FIG. 3 is a cutaway top view of the launcher pouch 26 of the device of FIGS. 1 and 2. What is critical in the design of the pouch 26 and the ball 32 is that when tension is placed on the grasping tab 30 when the pitcher pulls back on the grasping tab 30 in the tensioning direction T, the side walls 33 of the inner surface of the launching pouch 26 will pinch in direction P against the compressible ball inserted into the ball receptacle 36. Alternatively, the side walls 33 will travel opposite to direction P when the user releases the grasping tab 30. The result, as stated above, is a clean release of the ball 32 for a pitching shot for the batter. FIG. 4 depicts how the system operates as a pitching training aid for baseball/softball batting practice.

FIG. 4 is a side view of the method for use of the assembly of FIG. 1. The pitcher and batter 44 are separated by spacing S; this can actually be 60 (sixty) feet, 6 (six) inches, which is the same distance between a regulation pitcher's mound and home plate. Because of the simplicity of the design of the current invention, it eliminates the need for the pitcher to really understand the pitching motion. The pitcher needs only to shoot the compressible ball 32 at the imaginary strike zone 46 of the batter 44. Because there is no pitcher's windup, that batter's skill is actually tested more than with a conventional pitcher, because there is no telegraphing of the pitch. This makes the timing of the pitch much more difficult for the batter. Finally, turning to FIG. 5, we can examine the method for creating and using the assembly of the present invention.

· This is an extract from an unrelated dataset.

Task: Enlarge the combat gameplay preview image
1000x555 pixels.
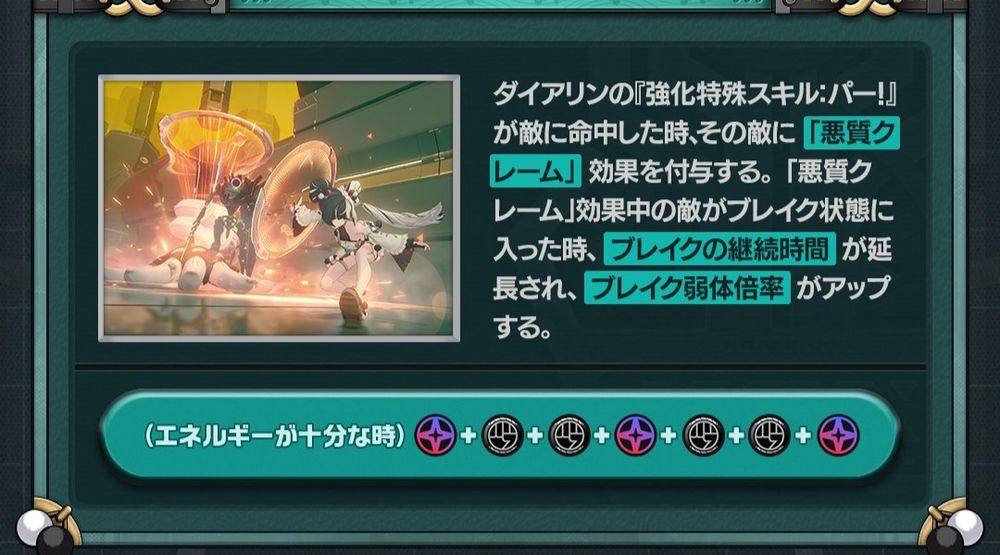Action: coord(279,208)
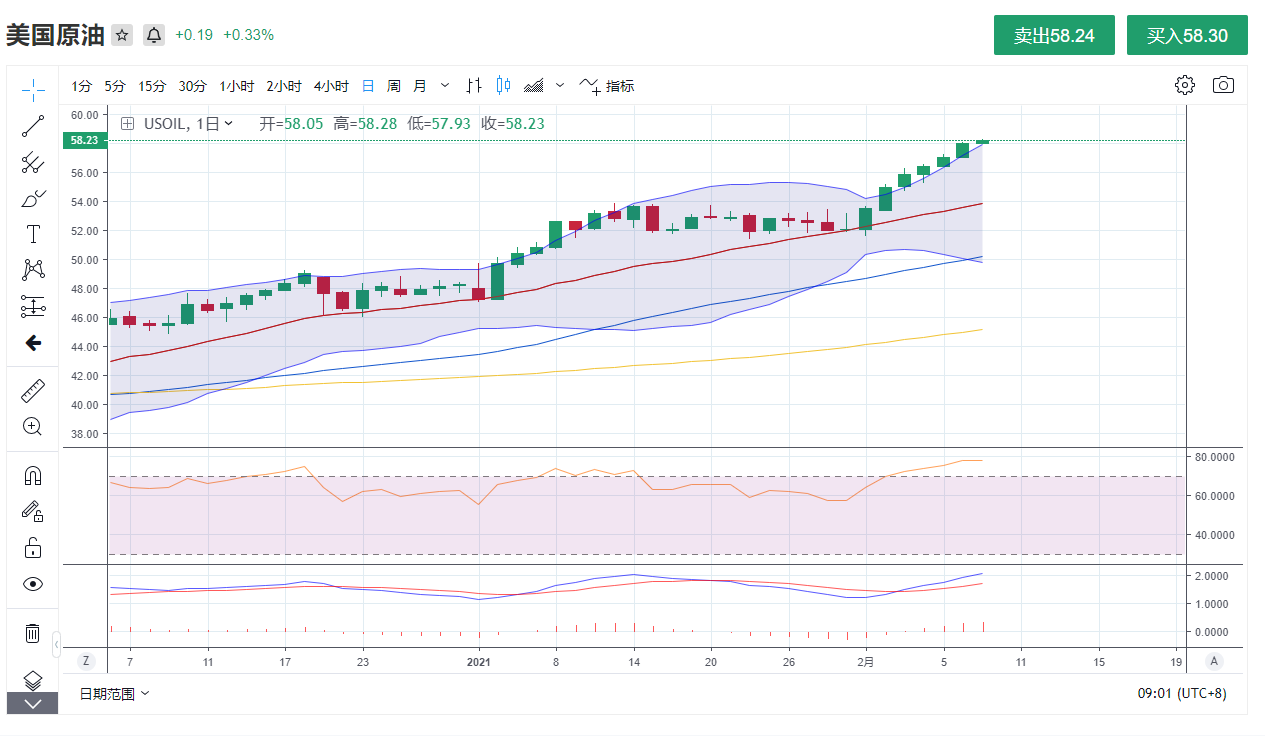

FIG. 5 is a flowchart depicting the methods for creating 48 and practicing 50 with the baseball/softball training device assembly of the present invention. The users can either start with a completed training device 10, or they can actually convert a conventional slingshot to function as a training device 10. If converting a conventional slingshot, the user begins by obtaining a conventional slingshot 100. Next, the conventional pouch or pocket is replaced with the launcher pouch 26 described hereinabove. Usually this can be most easily accomplished by cutting or pulling off the loop inserts from the conventional slingshot and replacing them with new loop inserts that are a part of and/or already attached to the launcher pouch 26.

After obtaining the compressible ball 102, the user places the compressible ball into the launcher pouch 106. If the ball has apertures formed in it, the user orients the ball in the pouch 108 in order to generate the desired drag and resultant curved flight characteristic when shot.

Next, the “pitcher” pulls back on the pouch via the grasping tab until the desired tension in the elasticized bands is achieved 110. The pitcher then aims the baseball/softball training device at the batter's strike zone 112, and releases the grasping tab 114. The compressible ball will immediately be released and will travel towards the strike zone at speeds verified to be up to 70 (seventy) miles an hour; hitting this undersized ball at such a speed has proven to provide an extremely realistic and high-quality batting practice.

While the application as a pitching practice system is disclosed specifically herein, other uses for this unique assembly have been tested and are extremely desirable. Namely, an alternative game to paint ball. The players each are armed with the training device 10 and a plurality of compressible balls 32 of the present invention (and safety glasses). The object is then to shoot and hit one another with the compressible balls 32. Because the compressible balls 32 are much softer than paint balls, this game is just as high-speed, without the danger and pain associated with paintball.

Those skilled in the art will appreciate that various adaptations and modifications of the just-described preferred embodiment can be configured without departing from the scope and spirit of the invention. Therefore, it is to be understood that, within the scope of the appended claims, the invention may be practiced other than as specifically described herein.